Posto que com concessões, a Administração logrou aprovar o projeto que regulamenta os gastos com a saúde pública definidos pela Emenda 29, a DRU – que lhe permite gastar como quiser parte do Orçamento – e novo regime de licitações para acelerar as obras da Copa.
Por timidez ou inexperiência, Dilma Rousseff preferiu fazer tão somente menções pro-forma a dois grandes projetos, que constituem autêntico desafio aos governos brasileiros e, em especial, aos do PT. Reporto-me às reformas políticas e fiscal, de cuja urgência e necessidade, seja o notíciário político-policial, seja o cartaz do nefando impostômetro assumem a triste incumbência de relembrar ao diligente povo brasileiro de modo quase diuturno. Por incertezas quanto à sustentação de projetos inevitavelmente controversos, de parte da disparatada e fisiológica base parlamentar, Dilma recuou do desígnio de proceder à reforma tributária ampla. Quanto à reformulação política, foi deixada à conta do Congresso, o que equivale a condená-lo à inglória e insepulta morte, depois das inconsequentes sugestões das excelências, dentro da camisa de força da semana laboral de um dia (a quarta-feira).
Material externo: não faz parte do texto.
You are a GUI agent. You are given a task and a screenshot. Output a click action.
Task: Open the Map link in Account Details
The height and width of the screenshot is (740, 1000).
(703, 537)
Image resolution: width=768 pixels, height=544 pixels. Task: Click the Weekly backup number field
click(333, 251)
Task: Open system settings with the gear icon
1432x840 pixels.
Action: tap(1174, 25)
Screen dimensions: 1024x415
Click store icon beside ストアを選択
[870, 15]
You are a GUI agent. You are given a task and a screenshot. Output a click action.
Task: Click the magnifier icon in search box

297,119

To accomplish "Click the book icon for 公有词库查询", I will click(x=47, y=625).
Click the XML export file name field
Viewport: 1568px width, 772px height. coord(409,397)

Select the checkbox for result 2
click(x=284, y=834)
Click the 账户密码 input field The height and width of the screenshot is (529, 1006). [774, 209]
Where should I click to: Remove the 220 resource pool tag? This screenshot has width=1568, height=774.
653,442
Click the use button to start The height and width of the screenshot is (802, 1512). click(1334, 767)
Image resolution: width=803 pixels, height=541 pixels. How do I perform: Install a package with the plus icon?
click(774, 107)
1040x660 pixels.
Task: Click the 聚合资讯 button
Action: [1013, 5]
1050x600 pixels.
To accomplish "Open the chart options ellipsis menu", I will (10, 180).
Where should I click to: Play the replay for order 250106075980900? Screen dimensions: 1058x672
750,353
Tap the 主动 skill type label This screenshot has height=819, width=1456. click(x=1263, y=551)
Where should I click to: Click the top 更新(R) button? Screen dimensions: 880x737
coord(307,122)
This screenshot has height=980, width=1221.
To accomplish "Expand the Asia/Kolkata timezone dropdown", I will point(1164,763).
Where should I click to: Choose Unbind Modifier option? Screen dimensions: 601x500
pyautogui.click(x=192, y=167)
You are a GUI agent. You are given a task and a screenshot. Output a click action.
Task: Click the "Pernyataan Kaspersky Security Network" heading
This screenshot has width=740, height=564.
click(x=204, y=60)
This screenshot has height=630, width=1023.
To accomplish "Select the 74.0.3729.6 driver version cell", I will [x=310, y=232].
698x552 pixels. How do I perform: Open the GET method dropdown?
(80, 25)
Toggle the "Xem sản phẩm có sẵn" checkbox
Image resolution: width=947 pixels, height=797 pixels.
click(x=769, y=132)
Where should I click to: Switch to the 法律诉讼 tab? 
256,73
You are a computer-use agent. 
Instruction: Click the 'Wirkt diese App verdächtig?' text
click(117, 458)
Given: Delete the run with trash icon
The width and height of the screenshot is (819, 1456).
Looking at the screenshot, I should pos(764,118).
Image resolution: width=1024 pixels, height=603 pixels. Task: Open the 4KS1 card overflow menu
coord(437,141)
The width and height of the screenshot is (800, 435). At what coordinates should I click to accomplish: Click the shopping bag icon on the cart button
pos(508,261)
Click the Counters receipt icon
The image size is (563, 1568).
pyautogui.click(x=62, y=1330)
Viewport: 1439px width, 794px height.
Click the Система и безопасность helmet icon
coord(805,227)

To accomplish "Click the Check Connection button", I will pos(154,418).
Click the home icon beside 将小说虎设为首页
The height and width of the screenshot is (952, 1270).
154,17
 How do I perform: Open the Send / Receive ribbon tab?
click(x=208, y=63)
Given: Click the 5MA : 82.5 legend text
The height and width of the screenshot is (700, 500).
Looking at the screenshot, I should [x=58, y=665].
Havendo sido indicada e eleita pelo Presidente Luiz Inácio Lula da Silva, que preferiu submeter ao eleitorado a sua gestora e virtual Primeira-Ministro, do que correr o risco de procurar um sucessor no deserto atual do PT – após a cassação de José Dirceu e o afastamento pelo escândalo do caseiro de Antonio Palocci – não é de provocar estranhável assombro que, entre outras capitis diminutio, Dilma Rousseff tivesse de lidar com a chamada herança maldita do governo Lula, vale dizer a entranhada corrupção tolerada pelo antecessor, como se fora um mal menor.
Nesse contexto, por sobejamente conhecido, acredito oportuno referir uma segunda frase do historiador Marco Antonio Villa: “Sarney é o símbolo maior desse poder dos coronéis. Por isso esta crise é extremamente saudável. Estamos caminhando para virar a página.”[2] Na verdade, a crise que então envolvia o Senado e atingia em cheio o presidente da Casa, José Sarney (PMDB-AP) parecia terminal, quanto ao futuro político do velho coronel nordestino, sucessor no Maranhão de Vitorino Freire.
O principal fautor da salvação de Sarney chama-se Luiz Inacio Lula da Silva que veio a público em defesa do seu aliado político, com intervenção que se assinalou por outra frase determinante, de que ‘Sarney não é um homem comum’ (e, portanto, presumivelmente não mereceria ter o tratamento que, ao arrepio da Constituição, se reserva a esse tipo de cidadão.
O preço total para a Nação desse taumatúrgico intervento ainda não foi contabilizado. Mas ao blindar Sarney, Lula ensejou não só a volta de Roseana ao governo do Maranhão – o que assegura a continuação desse pobre estado como o campeão da bolsa-família -, a permanência de Sarney na presidência do Senado, e todos os efeitos correlatos da preservação do vice-rei do Norte nos píncaros do poder.
O que com um lenço no nariz Dilma Rousseff define como ‘malfeitos’ e que constituíram a base da pretensa faxina (afastamento, dito voluntário, de seis ministros por questões relativas à corrupção) – e que é responsável por boa parte de sua avaliação positiva pela opinião pública – veio agora a naufragar na recusa da Presidenta de desfazer-se dos serviços ministeriais de seu amigo Fernando Pimentel.
Dilma não hesitou em definir como ‘um problema pessoal dele’ (no caso, Pimentel), as pingues consultorias recebidas. Enterrando sumariamente um projeto que a identificara com posição contrária à corrupção, semelha discutível que a Presidente Dilma tenha agido com clarividência política.
Se no futuro as pesquisas trouxerem resultados amargos, não lhe bastará decerto arguir que a ‘faxina’ sempre foi execrada pela militância petista, na medida em que associava à herança maldita de Lula os ministros afastados por Dilma.